It's a common scenario. Someone visits a social media platform and clicks an enticing link — only to see a blue screen appear with a warning message to call the toll-free number displayed to repair a serious computer problem.
A pleasant technician answers the phone, more than willing to help — for a price. After credit card information is provided to pay for the software to solve the computer problem, the con is complete, and the victim pays dearly.
The software doesn't work, and the helpful technician disappears, never to be heard from again. The user has become another victim of a malicious practice called "vishing".
Most people have heard of “phishing”. Phishing involves enticing email or text messages into clicking on links to files or websites that harbor malware. The links may also appear in online advertisements that target consumers.
Vishing uses verbal scams to trick people into doing things they believe are in their best interests. Vishing often picks up where phishing leaves off.
In the example above, the victim clicked on a link for an online advertisement related to personal interests. Malware embedded in the link triggered a lock-up that only the helpful "technician" on the other end of the phone could fix. It will cost the victim some amount of money to remediate the problem. Of course, it was all a scam, and the technician’s "company" was the actual source of the problem.
Credit card fraud in 2015 was a $16 billion business globally, and vishing came in at $1 billion, according to the BBC. Essentially, vishing can occur anytime perpetrators gain access to victims' personal information.

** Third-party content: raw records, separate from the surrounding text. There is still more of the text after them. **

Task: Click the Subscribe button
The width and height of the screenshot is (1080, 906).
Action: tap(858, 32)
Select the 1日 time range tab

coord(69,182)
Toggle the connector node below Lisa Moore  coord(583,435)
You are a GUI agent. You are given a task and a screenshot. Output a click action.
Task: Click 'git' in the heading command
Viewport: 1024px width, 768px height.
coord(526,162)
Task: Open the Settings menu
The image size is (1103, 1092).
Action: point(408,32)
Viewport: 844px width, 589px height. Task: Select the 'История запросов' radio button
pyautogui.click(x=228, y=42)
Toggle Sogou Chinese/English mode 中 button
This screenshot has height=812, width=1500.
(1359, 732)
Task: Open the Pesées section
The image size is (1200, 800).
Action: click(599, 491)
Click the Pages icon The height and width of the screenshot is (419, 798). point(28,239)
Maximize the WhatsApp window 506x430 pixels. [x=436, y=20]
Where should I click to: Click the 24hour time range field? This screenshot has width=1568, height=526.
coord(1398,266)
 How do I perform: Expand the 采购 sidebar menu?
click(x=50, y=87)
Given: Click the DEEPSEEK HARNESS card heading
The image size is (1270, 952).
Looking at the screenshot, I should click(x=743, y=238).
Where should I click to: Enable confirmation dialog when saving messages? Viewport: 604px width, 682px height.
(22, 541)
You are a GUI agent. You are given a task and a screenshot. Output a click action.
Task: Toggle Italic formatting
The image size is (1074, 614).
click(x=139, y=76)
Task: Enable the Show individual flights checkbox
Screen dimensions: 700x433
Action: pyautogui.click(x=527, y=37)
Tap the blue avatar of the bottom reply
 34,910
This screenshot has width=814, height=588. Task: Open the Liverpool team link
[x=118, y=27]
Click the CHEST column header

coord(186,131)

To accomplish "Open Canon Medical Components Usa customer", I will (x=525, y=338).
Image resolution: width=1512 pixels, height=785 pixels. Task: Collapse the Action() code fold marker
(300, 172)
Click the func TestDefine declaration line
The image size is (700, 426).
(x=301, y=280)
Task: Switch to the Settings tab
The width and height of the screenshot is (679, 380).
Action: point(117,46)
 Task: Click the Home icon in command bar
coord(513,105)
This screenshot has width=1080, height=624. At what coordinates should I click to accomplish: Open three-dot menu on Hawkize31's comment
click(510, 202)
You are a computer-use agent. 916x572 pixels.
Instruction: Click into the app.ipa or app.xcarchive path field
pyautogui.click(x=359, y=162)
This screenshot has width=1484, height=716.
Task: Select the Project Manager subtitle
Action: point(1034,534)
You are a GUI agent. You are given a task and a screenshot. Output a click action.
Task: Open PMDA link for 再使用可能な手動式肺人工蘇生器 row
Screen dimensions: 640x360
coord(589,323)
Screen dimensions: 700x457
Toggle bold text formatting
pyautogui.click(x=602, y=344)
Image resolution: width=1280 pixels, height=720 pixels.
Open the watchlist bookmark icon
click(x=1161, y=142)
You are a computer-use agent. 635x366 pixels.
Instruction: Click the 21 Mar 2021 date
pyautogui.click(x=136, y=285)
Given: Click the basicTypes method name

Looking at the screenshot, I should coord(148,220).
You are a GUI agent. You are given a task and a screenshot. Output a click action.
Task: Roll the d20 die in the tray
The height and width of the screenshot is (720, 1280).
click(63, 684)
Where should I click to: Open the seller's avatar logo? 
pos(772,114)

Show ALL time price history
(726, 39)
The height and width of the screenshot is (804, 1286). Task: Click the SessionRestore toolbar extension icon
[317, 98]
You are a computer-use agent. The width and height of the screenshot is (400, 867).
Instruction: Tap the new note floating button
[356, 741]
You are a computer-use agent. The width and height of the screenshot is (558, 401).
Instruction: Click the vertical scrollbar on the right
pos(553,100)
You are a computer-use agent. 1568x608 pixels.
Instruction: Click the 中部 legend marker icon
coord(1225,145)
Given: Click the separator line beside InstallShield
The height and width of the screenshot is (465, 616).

Cybercriminals deliberately create conditions designed to con unsuspecting victims into willingly handing over valuable personal details, such as full names, addresses, phone numbers, and credit card numbers.
With that information, cybercriminals can initiate numerous fraudulent charges, starting with fake fees for computer repairs or antivirus software, depending on the scam.
Vishing thrives when cybercriminals have a modicum of information about a user's interests. They take advantage of this knowledge to create a sense of urgency involving a problem in the victim's life, and then they step in to save the day by offering a simple solution to the problem in soothing tones.
It's sometimes difficult for people to tell when they are being vished. Victims often don't realize the helpful person on the other end of the phone is conning them until after they've handed over their credentials. However, there are some warning signs that can help them spot potential frauds.
In many cases, callers are self-appointed experts or authorities in their fields. They can masquerade as computer technicians, bankers, police, or even victims themselves.
However, if these callers are legitimate, it shouldn't be difficult to authenticate their professional affiliation with a simple phone call. If they can't — or won't — provide the information necessary to verify their identity, they can't be trusted. If they do provide contact info, it's still important to independently verify the legitimacy by using an official public phone number to call the organization in question.
Although it's tempting to give in under pressure, a frantic sense of urgency is a huge red flag. Users should take a couple of deep breaths, and then write down any information the person provides on the call — without providing any details of their own. Again, they can access third-party sources to find a public phone number to call for verification.
Recipients of these calls also shouldn't click on links in emails (phishing) or in mobile phone SMS text messages (SMiShing) the person on the phone might send. Any correspondence is likely to contain "hooks" that download malware that could take control of computer systems, steal user credentials, and even spy on users.
If consumers receive unsolicited calls from anyone offering any type of computer service, they shouldn’t attempt to call back using the same phone on which they received the call.
Phone technology now exists that locks a victim's phone line after hanging up and redirects their next calls to the fraudulent caller. People who believe an issue could be authentic should use another phone to call a publicly acknowledged phone number.
A real technician who steps in to salvage a computer after a malware incident would strongly advise consumers to change passwords on accounts, notify their banks and credit card companies, and monitor financial transactions closely. Consumers in the U.S. should also report vishing calls to The Federal Trade Commision online or at (888) 382-1222. The FBI's Internet Crime Complaint Center also handles vishing investigations.
Although vishing and its online cousin phishing aren't going away anytime soon, vigilance and a strong dose of skepticism can help reduce the risk of loss from these types of scams.